== Directions ==
Write the records out again. Match them exactly.

Records from a collection
# # # # #

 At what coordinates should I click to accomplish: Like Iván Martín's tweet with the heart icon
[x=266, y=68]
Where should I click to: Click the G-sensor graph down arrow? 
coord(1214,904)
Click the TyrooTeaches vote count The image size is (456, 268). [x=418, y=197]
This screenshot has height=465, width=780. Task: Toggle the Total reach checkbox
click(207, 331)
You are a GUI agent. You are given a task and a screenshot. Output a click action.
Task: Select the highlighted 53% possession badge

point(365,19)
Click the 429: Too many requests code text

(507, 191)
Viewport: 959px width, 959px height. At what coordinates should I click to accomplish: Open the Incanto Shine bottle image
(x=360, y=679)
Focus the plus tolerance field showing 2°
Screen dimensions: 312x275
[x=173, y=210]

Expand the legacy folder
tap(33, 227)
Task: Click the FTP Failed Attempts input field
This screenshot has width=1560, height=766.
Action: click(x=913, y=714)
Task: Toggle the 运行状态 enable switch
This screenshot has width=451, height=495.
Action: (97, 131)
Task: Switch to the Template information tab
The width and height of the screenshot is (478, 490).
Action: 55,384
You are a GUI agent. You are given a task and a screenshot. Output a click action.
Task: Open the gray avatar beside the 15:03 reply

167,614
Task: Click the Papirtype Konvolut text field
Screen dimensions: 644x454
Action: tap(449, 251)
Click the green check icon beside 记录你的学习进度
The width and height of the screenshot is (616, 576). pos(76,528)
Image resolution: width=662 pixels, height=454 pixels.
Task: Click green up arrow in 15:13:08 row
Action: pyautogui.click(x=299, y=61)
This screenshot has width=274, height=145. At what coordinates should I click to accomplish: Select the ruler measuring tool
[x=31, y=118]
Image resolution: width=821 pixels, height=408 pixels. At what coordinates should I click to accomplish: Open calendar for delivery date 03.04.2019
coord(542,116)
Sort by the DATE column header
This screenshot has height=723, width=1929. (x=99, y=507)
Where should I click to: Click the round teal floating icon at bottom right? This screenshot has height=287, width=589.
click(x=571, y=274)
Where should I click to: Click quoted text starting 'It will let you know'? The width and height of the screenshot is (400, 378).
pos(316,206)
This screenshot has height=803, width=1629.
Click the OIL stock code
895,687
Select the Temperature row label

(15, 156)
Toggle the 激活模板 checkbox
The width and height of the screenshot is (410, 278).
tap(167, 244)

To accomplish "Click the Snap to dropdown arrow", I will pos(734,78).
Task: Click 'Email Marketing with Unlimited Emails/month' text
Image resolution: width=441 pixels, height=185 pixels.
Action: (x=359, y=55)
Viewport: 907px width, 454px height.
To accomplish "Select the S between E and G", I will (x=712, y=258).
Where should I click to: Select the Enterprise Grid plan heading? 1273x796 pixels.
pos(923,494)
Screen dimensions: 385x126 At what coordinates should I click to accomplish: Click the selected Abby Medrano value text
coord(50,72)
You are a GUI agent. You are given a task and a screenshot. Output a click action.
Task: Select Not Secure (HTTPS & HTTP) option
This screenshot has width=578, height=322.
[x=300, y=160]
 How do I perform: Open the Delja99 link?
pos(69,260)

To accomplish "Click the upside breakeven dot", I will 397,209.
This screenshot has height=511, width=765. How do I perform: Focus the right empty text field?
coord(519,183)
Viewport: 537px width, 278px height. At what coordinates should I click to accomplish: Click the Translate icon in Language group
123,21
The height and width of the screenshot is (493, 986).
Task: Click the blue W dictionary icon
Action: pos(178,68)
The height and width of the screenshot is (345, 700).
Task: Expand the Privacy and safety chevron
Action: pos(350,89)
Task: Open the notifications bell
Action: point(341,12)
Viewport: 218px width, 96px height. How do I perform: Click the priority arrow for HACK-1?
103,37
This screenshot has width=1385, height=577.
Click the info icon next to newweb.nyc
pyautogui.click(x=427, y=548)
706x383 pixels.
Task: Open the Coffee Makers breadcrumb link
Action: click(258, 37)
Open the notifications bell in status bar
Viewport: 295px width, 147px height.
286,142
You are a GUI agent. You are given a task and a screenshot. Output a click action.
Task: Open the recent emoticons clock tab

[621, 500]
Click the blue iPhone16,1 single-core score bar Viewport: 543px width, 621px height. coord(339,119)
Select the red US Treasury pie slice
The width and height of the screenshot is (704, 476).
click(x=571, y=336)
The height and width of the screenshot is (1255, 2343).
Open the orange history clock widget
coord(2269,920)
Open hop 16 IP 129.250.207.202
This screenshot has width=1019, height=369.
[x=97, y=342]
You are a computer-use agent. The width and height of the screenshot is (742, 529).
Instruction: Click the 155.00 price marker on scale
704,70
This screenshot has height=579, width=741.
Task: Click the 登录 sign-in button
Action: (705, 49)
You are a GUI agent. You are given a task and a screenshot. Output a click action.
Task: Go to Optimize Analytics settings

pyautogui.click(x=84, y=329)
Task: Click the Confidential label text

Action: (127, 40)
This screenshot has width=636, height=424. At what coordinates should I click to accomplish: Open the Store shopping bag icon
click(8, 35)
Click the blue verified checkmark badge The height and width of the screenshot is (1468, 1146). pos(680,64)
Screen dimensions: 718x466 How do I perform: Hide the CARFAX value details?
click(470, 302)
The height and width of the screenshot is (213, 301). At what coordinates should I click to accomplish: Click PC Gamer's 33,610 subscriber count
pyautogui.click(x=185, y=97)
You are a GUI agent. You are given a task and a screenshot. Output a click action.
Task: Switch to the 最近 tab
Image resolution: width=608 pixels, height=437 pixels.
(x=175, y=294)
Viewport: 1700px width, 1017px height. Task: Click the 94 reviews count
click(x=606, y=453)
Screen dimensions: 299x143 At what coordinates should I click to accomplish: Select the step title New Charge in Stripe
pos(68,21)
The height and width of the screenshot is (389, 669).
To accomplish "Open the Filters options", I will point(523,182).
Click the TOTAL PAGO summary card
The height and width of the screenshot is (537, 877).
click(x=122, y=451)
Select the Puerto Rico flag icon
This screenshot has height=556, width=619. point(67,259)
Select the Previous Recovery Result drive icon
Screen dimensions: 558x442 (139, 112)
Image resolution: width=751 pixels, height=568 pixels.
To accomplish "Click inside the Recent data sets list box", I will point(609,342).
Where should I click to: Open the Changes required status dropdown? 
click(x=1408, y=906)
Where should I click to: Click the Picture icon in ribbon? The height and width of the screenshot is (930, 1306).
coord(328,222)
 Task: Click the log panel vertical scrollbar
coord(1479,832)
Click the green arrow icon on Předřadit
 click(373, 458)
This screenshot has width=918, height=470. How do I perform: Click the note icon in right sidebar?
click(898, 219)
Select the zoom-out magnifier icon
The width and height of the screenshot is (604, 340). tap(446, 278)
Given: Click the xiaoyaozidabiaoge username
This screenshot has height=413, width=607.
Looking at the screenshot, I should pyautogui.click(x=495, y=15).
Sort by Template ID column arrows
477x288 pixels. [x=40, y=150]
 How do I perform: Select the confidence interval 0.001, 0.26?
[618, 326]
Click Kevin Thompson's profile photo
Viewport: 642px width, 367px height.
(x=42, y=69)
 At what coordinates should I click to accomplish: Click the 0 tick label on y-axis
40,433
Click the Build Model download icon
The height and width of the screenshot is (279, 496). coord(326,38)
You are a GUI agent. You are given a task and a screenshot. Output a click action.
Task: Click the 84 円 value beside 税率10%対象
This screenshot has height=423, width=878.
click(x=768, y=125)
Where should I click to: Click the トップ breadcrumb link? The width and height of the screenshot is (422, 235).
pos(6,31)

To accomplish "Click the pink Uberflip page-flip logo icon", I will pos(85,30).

# # # # #

== Answer box ==
 At what coordinates should I click to accomplish: Like Iván Martín's tweet with the heart icon
[x=266, y=68]
Where should I click to: Click the G-sensor graph down arrow? 
coord(1214,904)
Click the TyrooTeaches vote count The image size is (456, 268). [x=418, y=197]
This screenshot has height=465, width=780. Task: Toggle the Total reach checkbox
click(207, 331)
You are a GUI agent. You are given a task and a screenshot. Output a click action.
Task: Select the highlighted 53% possession badge

point(365,19)
Click the 429: Too many requests code text

(507, 191)
Viewport: 959px width, 959px height. At what coordinates should I click to accomplish: Open the Incanto Shine bottle image
(x=360, y=679)
Focus the plus tolerance field showing 2°
Screen dimensions: 312x275
[x=173, y=210]

Expand the legacy folder
tap(33, 227)
Task: Click the FTP Failed Attempts input field
This screenshot has width=1560, height=766.
Action: click(x=913, y=714)
Task: Toggle the 运行状态 enable switch
This screenshot has width=451, height=495.
Action: (97, 131)
Task: Switch to the Template information tab
The width and height of the screenshot is (478, 490).
Action: 55,384
You are a GUI agent. You are given a task and a screenshot. Output a click action.
Task: Open the gray avatar beside the 15:03 reply

167,614
Task: Click the Papirtype Konvolut text field
Screen dimensions: 644x454
Action: tap(449, 251)
Click the green check icon beside 记录你的学习进度
The width and height of the screenshot is (616, 576). pos(76,528)
Image resolution: width=662 pixels, height=454 pixels.
Task: Click green up arrow in 15:13:08 row
Action: pyautogui.click(x=299, y=61)
This screenshot has width=274, height=145. At what coordinates should I click to accomplish: Select the ruler measuring tool
[x=31, y=118]
Image resolution: width=821 pixels, height=408 pixels. At what coordinates should I click to accomplish: Open calendar for delivery date 03.04.2019
coord(542,116)
Sort by the DATE column header
This screenshot has height=723, width=1929. (x=99, y=507)
Where should I click to: Click the round teal floating icon at bottom right? This screenshot has height=287, width=589.
click(x=571, y=274)
Where should I click to: Click quoted text starting 'It will let you know'? The width and height of the screenshot is (400, 378).
pos(316,206)
This screenshot has height=803, width=1629.
Click the OIL stock code
895,687
Select the Temperature row label

(15, 156)
Toggle the 激活模板 checkbox
The width and height of the screenshot is (410, 278).
tap(167, 244)

To accomplish "Click the Snap to dropdown arrow", I will pos(734,78).
Task: Click 'Email Marketing with Unlimited Emails/month' text
Image resolution: width=441 pixels, height=185 pixels.
Action: (x=359, y=55)
Viewport: 907px width, 454px height.
To accomplish "Select the S between E and G", I will (x=712, y=258).
Where should I click to: Select the Enterprise Grid plan heading? 1273x796 pixels.
pos(923,494)
Screen dimensions: 385x126 At what coordinates should I click to accomplish: Click the selected Abby Medrano value text
coord(50,72)
You are a GUI agent. You are given a task and a screenshot. Output a click action.
Task: Select Not Secure (HTTPS & HTTP) option
This screenshot has width=578, height=322.
[x=300, y=160]
 How do I perform: Open the Delja99 link?
pos(69,260)

To accomplish "Click the upside breakeven dot", I will 397,209.
This screenshot has height=511, width=765. How do I perform: Focus the right empty text field?
coord(519,183)
Viewport: 537px width, 278px height. At what coordinates should I click to accomplish: Click the Translate icon in Language group
123,21
The height and width of the screenshot is (493, 986).
Task: Click the blue W dictionary icon
Action: pos(178,68)
The height and width of the screenshot is (345, 700).
Task: Expand the Privacy and safety chevron
Action: pos(350,89)
Task: Open the notifications bell
Action: point(341,12)
Viewport: 218px width, 96px height. How do I perform: Click the priority arrow for HACK-1?
103,37
This screenshot has width=1385, height=577.
Click the info icon next to newweb.nyc
pyautogui.click(x=427, y=548)
706x383 pixels.
Task: Open the Coffee Makers breadcrumb link
Action: click(258, 37)
Open the notifications bell in status bar
Viewport: 295px width, 147px height.
286,142
You are a GUI agent. You are given a task and a screenshot. Output a click action.
Task: Open the recent emoticons clock tab

[621, 500]
Click the blue iPhone16,1 single-core score bar Viewport: 543px width, 621px height. coord(339,119)
Select the red US Treasury pie slice
The width and height of the screenshot is (704, 476).
click(x=571, y=336)
The height and width of the screenshot is (1255, 2343).
Open the orange history clock widget
coord(2269,920)
Open hop 16 IP 129.250.207.202
This screenshot has width=1019, height=369.
[x=97, y=342]
You are a computer-use agent. The width and height of the screenshot is (742, 529).
Instruction: Click the 155.00 price marker on scale
704,70
This screenshot has height=579, width=741.
Task: Click the 登录 sign-in button
Action: (705, 49)
You are a GUI agent. You are given a task and a screenshot. Output a click action.
Task: Go to Optimize Analytics settings

pyautogui.click(x=84, y=329)
Task: Click the Confidential label text

Action: (127, 40)
This screenshot has width=636, height=424. At what coordinates should I click to accomplish: Open the Store shopping bag icon
click(8, 35)
Click the blue verified checkmark badge The height and width of the screenshot is (1468, 1146). pos(680,64)
Screen dimensions: 718x466 How do I perform: Hide the CARFAX value details?
click(470, 302)
The height and width of the screenshot is (213, 301). At what coordinates should I click to accomplish: Click PC Gamer's 33,610 subscriber count
pyautogui.click(x=185, y=97)
You are a GUI agent. You are given a task and a screenshot. Output a click action.
Task: Switch to the 最近 tab
Image resolution: width=608 pixels, height=437 pixels.
(x=175, y=294)
Viewport: 1700px width, 1017px height. Task: Click the 94 reviews count
click(x=606, y=453)
Screen dimensions: 299x143 At what coordinates should I click to accomplish: Select the step title New Charge in Stripe
pos(68,21)
The height and width of the screenshot is (389, 669).
To accomplish "Open the Filters options", I will point(523,182).
Click the TOTAL PAGO summary card
The height and width of the screenshot is (537, 877).
click(x=122, y=451)
Select the Puerto Rico flag icon
This screenshot has height=556, width=619. point(67,259)
Select the Previous Recovery Result drive icon
Screen dimensions: 558x442 (139, 112)
Image resolution: width=751 pixels, height=568 pixels.
To accomplish "Click inside the Recent data sets list box", I will point(609,342).
Where should I click to: Open the Changes required status dropdown? 
click(x=1408, y=906)
Where should I click to: Click the Picture icon in ribbon? The height and width of the screenshot is (930, 1306).
coord(328,222)
 Task: Click the log panel vertical scrollbar
coord(1479,832)
Click the green arrow icon on Předřadit
 click(373, 458)
This screenshot has width=918, height=470. How do I perform: Click the note icon in right sidebar?
click(898, 219)
Select the zoom-out magnifier icon
The width and height of the screenshot is (604, 340). tap(446, 278)
Given: Click the xiaoyaozidabiaoge username
This screenshot has height=413, width=607.
Looking at the screenshot, I should pyautogui.click(x=495, y=15).
Sort by Template ID column arrows
477x288 pixels. [x=40, y=150]
 How do I perform: Select the confidence interval 0.001, 0.26?
[618, 326]
Click Kevin Thompson's profile photo
Viewport: 642px width, 367px height.
(x=42, y=69)
 At what coordinates should I click to accomplish: Click the 0 tick label on y-axis
40,433
Click the Build Model download icon
The height and width of the screenshot is (279, 496). coord(326,38)
You are a GUI agent. You are given a task and a screenshot. Output a click action.
Task: Click the 84 円 value beside 税率10%対象
This screenshot has height=423, width=878.
click(x=768, y=125)
Where should I click to: Click the トップ breadcrumb link? The width and height of the screenshot is (422, 235).
pos(6,31)

To accomplish "Click the pink Uberflip page-flip logo icon", I will pos(85,30).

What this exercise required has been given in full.